### Entries provided

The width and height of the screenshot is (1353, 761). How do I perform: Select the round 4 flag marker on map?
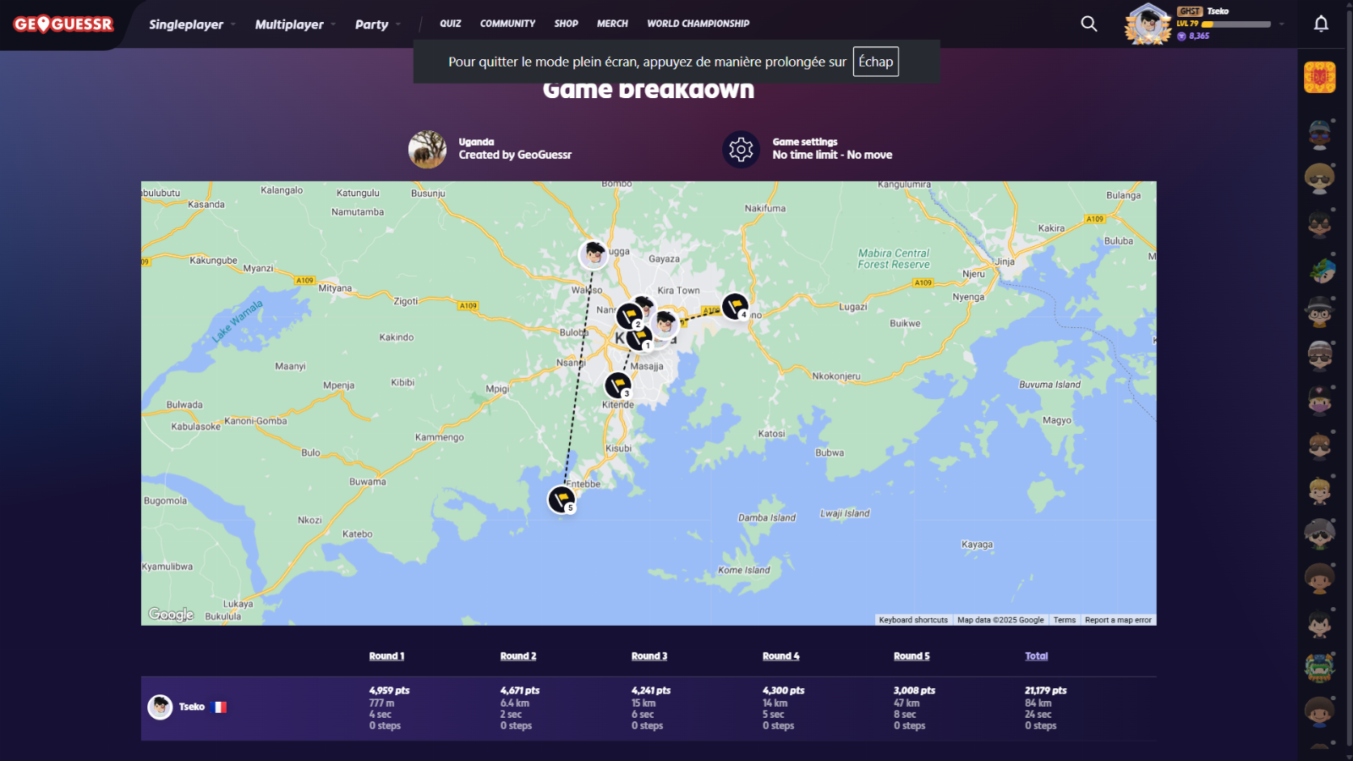tap(735, 305)
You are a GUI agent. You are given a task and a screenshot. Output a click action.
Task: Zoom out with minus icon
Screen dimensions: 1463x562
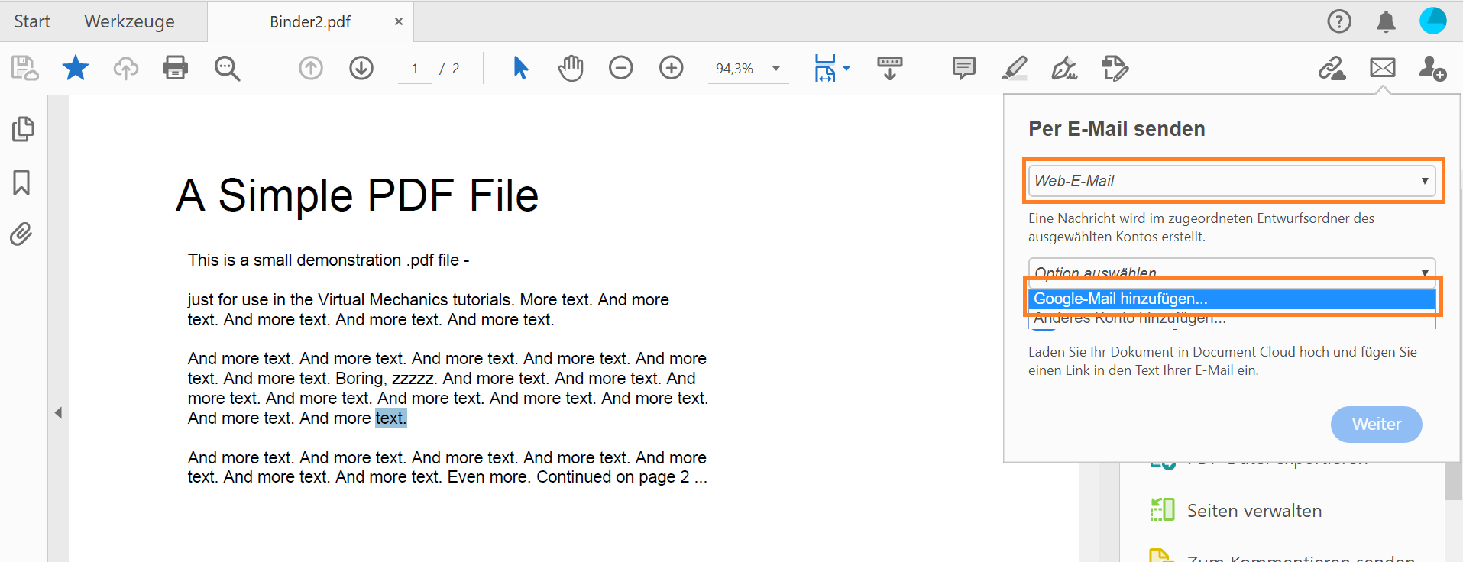(x=620, y=68)
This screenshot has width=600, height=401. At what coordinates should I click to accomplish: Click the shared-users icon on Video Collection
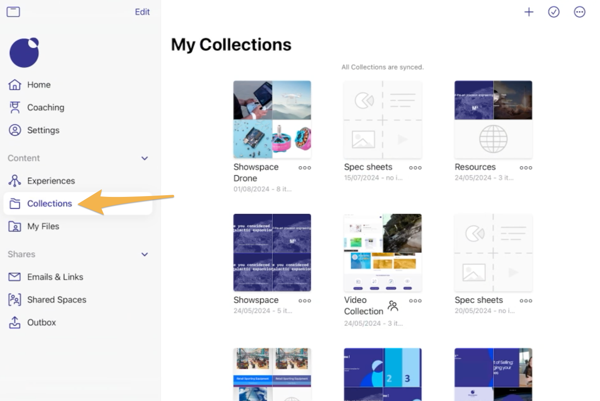(392, 306)
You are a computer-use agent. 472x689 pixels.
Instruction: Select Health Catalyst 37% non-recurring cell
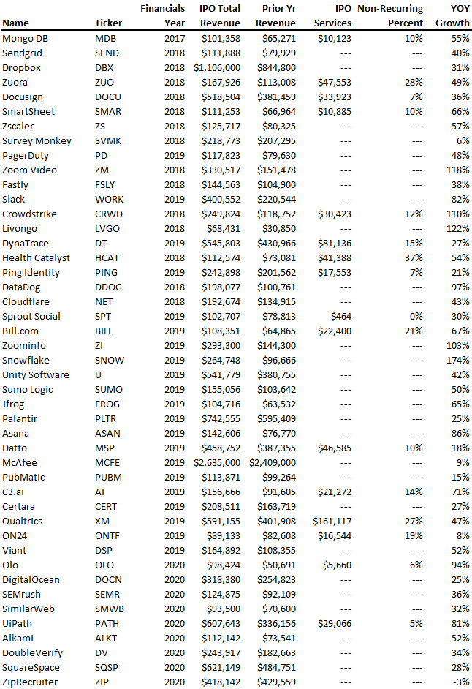414,258
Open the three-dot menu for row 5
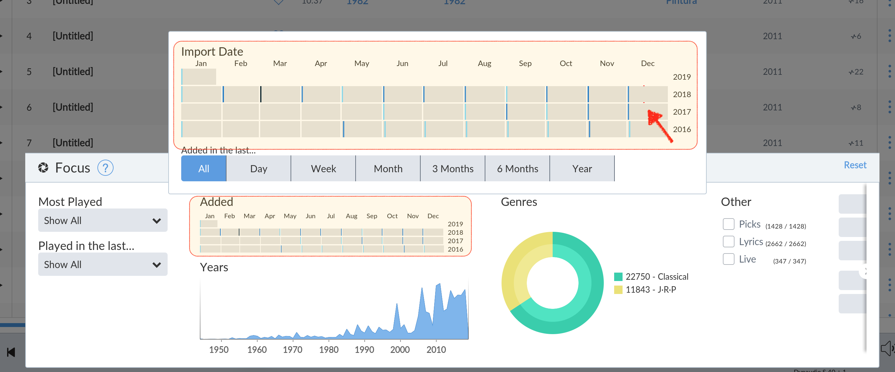The width and height of the screenshot is (895, 372). tap(889, 72)
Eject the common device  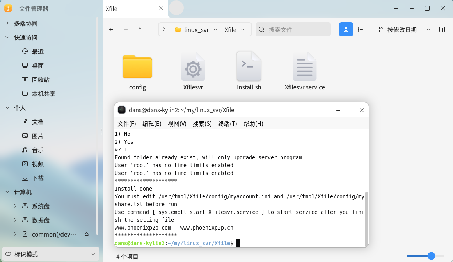(x=87, y=234)
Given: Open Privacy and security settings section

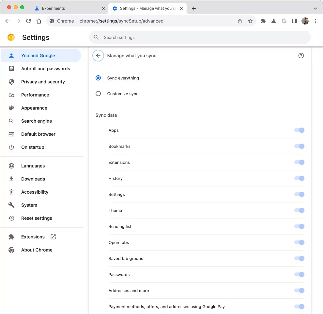Looking at the screenshot, I should tap(43, 82).
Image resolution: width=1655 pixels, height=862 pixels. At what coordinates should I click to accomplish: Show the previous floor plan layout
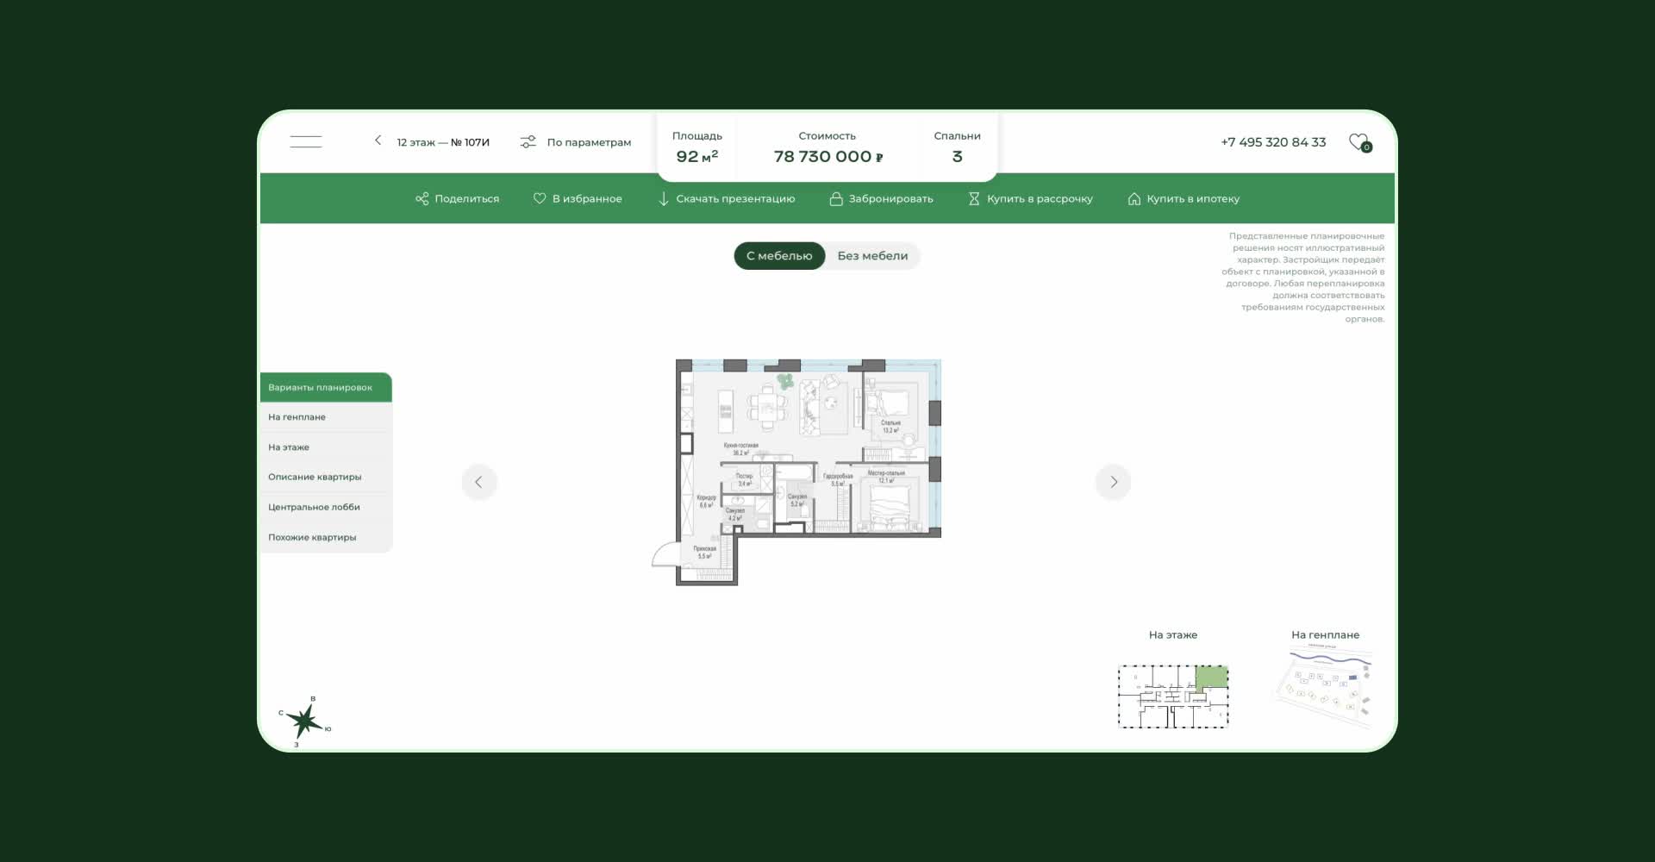pos(479,482)
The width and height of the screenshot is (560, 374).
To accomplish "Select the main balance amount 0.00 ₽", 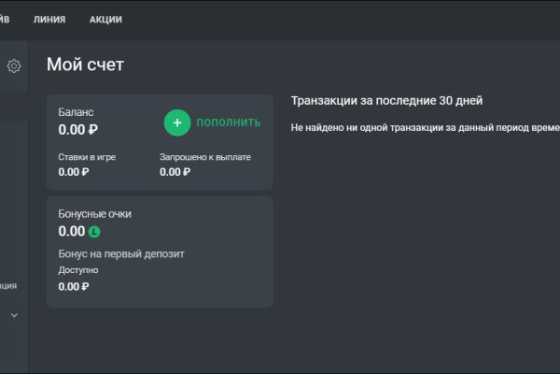I will [78, 130].
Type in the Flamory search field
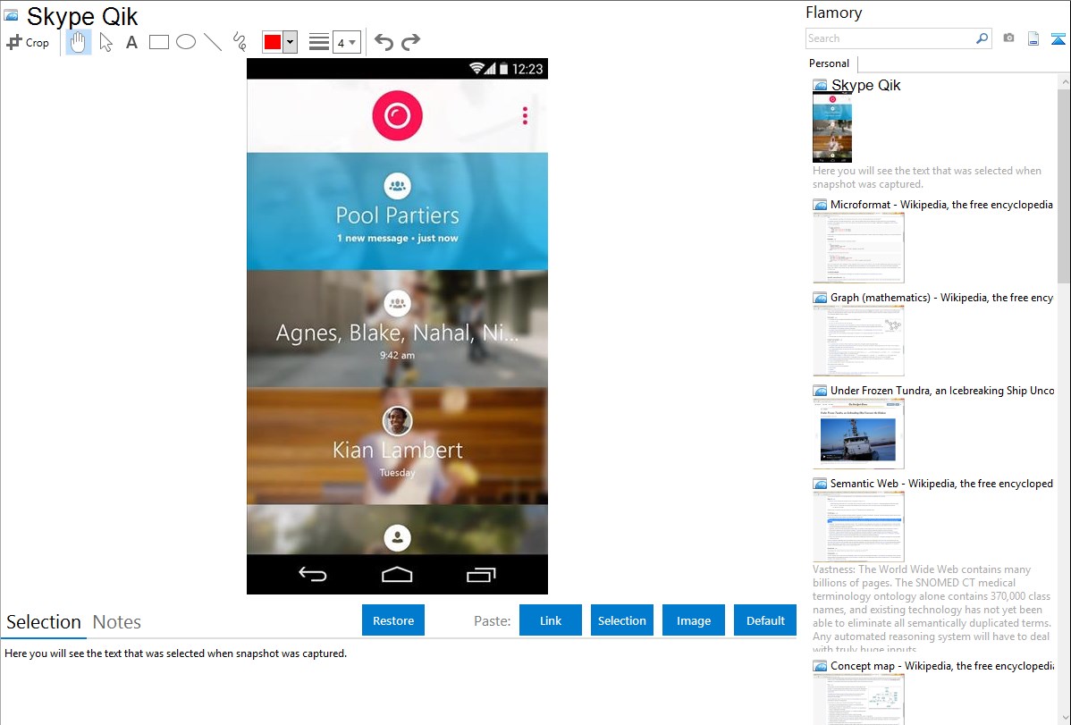Viewport: 1071px width, 725px height. pyautogui.click(x=890, y=38)
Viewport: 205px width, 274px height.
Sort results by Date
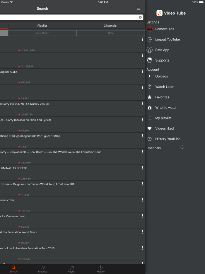110,33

### Task instructions
Rewrite the stretch from the start of the items through the line containing "(x=620, y=68)", replacing "screenshot" with "screen capture" and keeping everything else the same. Leave the pictures out.

### Reply
The width and height of the screen capture is (1353, 761). How do I perform: Select the round 4 flag marker on map?
tap(735, 305)
You are a GUI agent. You are given a task and a screen capture. Output a click action.
Task: Zoom out with minus icon
Screen dimensions: 1463x562
(x=620, y=68)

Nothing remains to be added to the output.